What you should do | Copy out the lines from the one with "The width and" up to and including the one with "screen-share-button is located", putting "history" in place of "bookmarks" and leaving everything else unchanged.

Supplied data |
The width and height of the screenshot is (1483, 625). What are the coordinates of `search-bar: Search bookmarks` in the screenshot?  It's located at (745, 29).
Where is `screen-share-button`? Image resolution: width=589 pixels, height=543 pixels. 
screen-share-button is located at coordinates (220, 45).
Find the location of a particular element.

* * *

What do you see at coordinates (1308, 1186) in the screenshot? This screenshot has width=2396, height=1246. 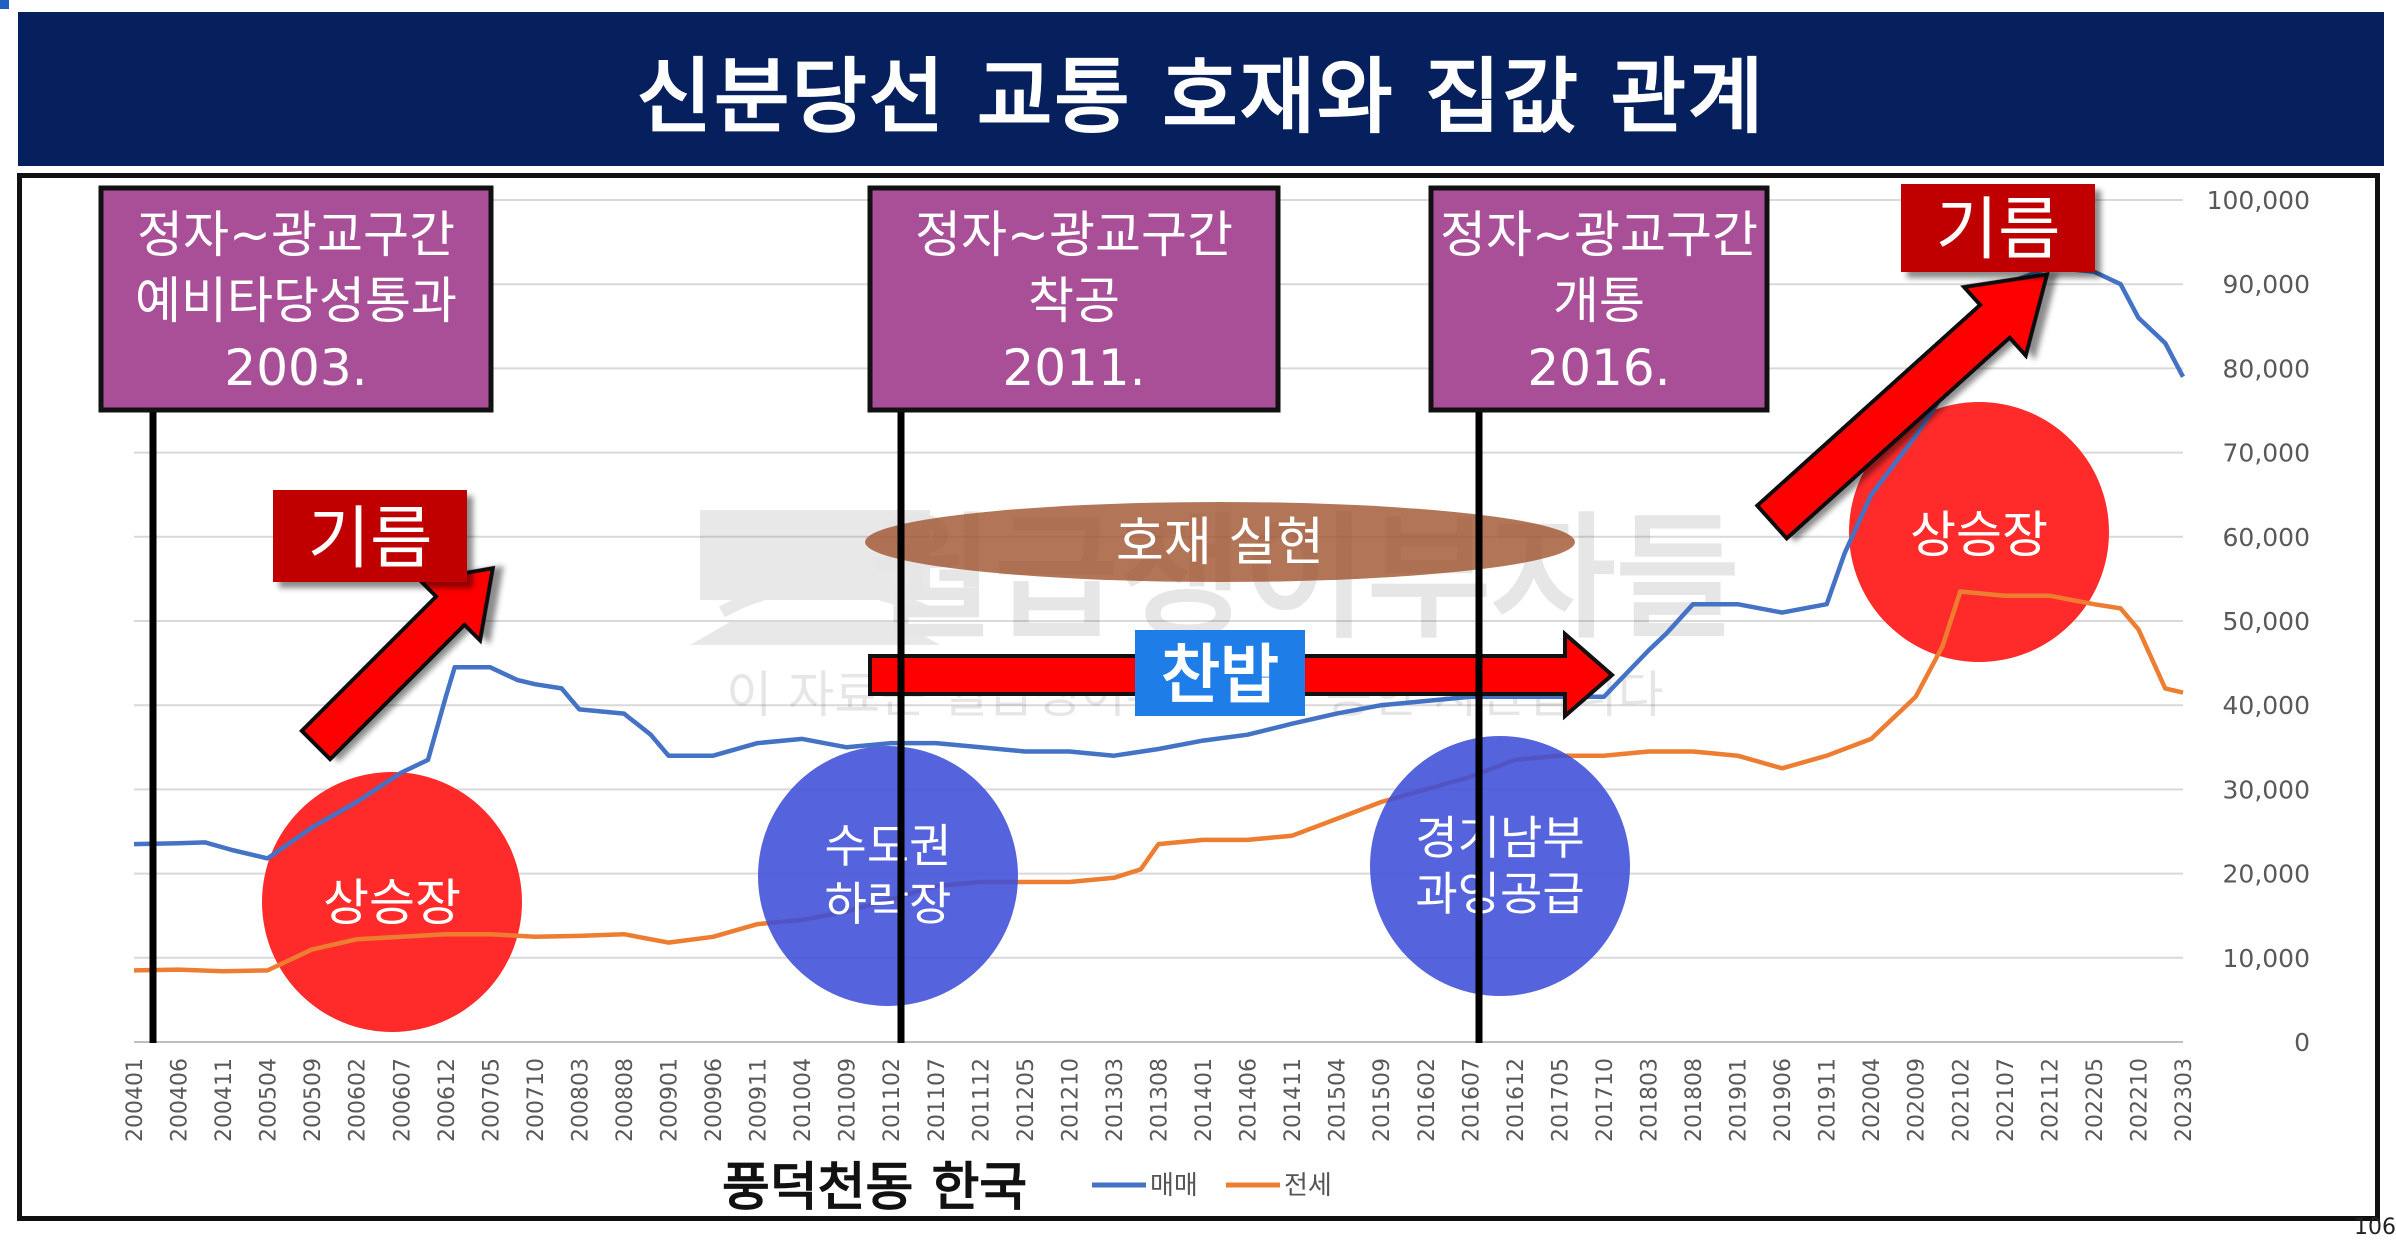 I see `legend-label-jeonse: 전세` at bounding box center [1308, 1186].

--

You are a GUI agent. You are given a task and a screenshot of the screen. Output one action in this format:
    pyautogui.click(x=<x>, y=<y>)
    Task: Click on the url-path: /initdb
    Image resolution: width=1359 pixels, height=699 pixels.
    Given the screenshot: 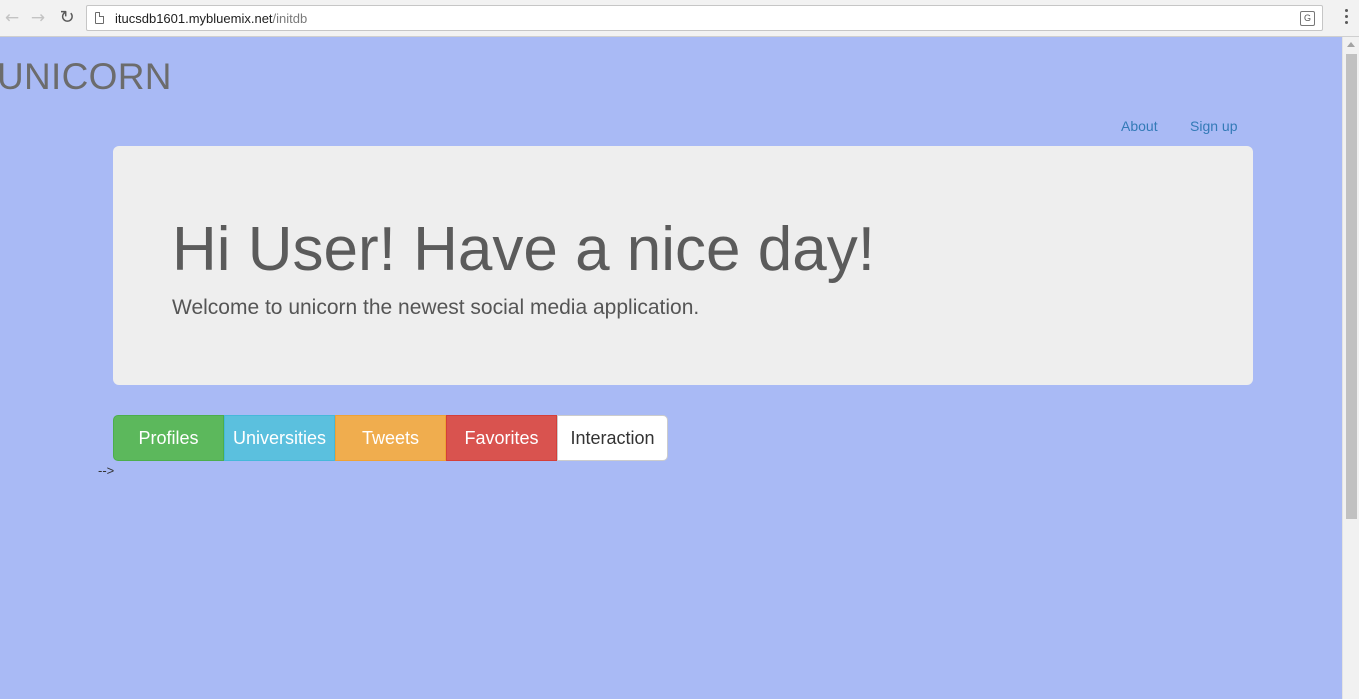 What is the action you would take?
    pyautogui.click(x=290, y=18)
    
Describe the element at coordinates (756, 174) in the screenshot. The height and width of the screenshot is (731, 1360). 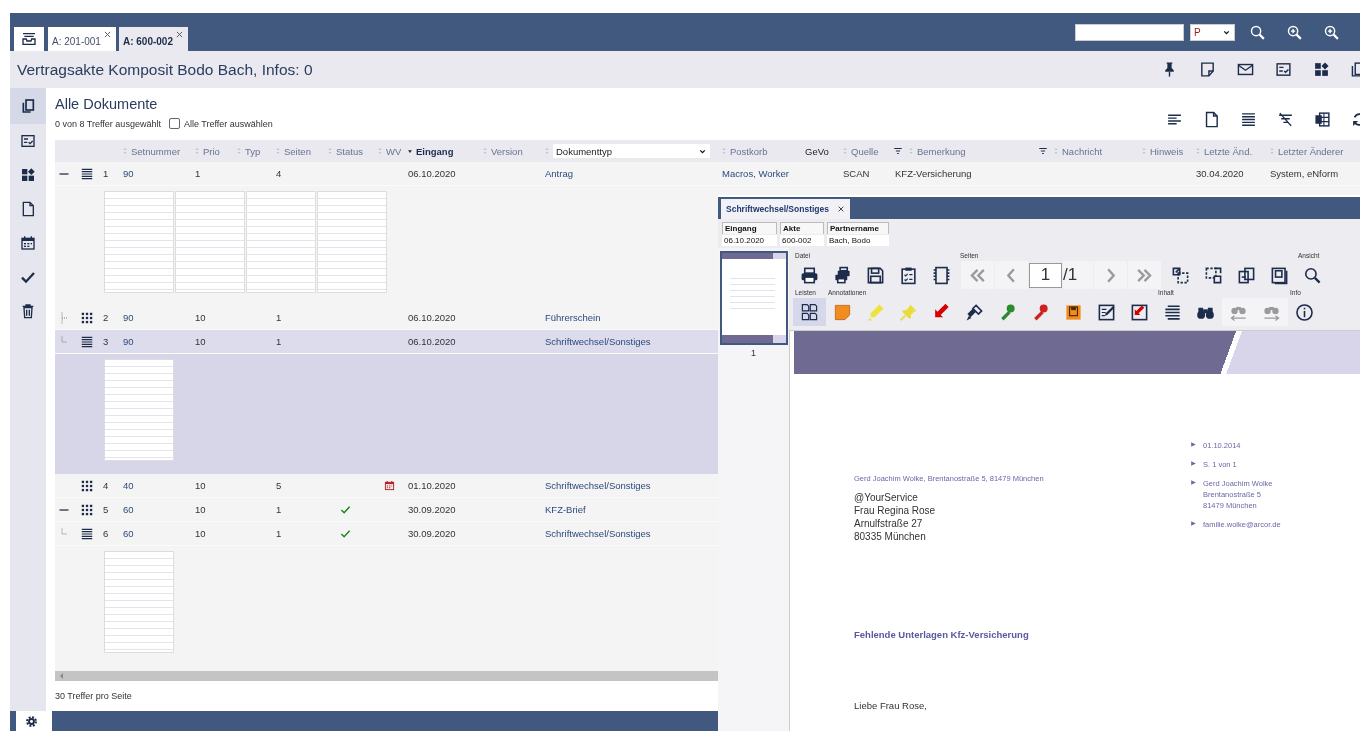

Output of the exercise |
The width and height of the screenshot is (1483, 625). What are the coordinates of `search-bar: Search history` in the screenshot?  It's located at (745, 29).
Where is `screen-share-button`? Image resolution: width=589 pixels, height=543 pixels. 
screen-share-button is located at coordinates (220, 45).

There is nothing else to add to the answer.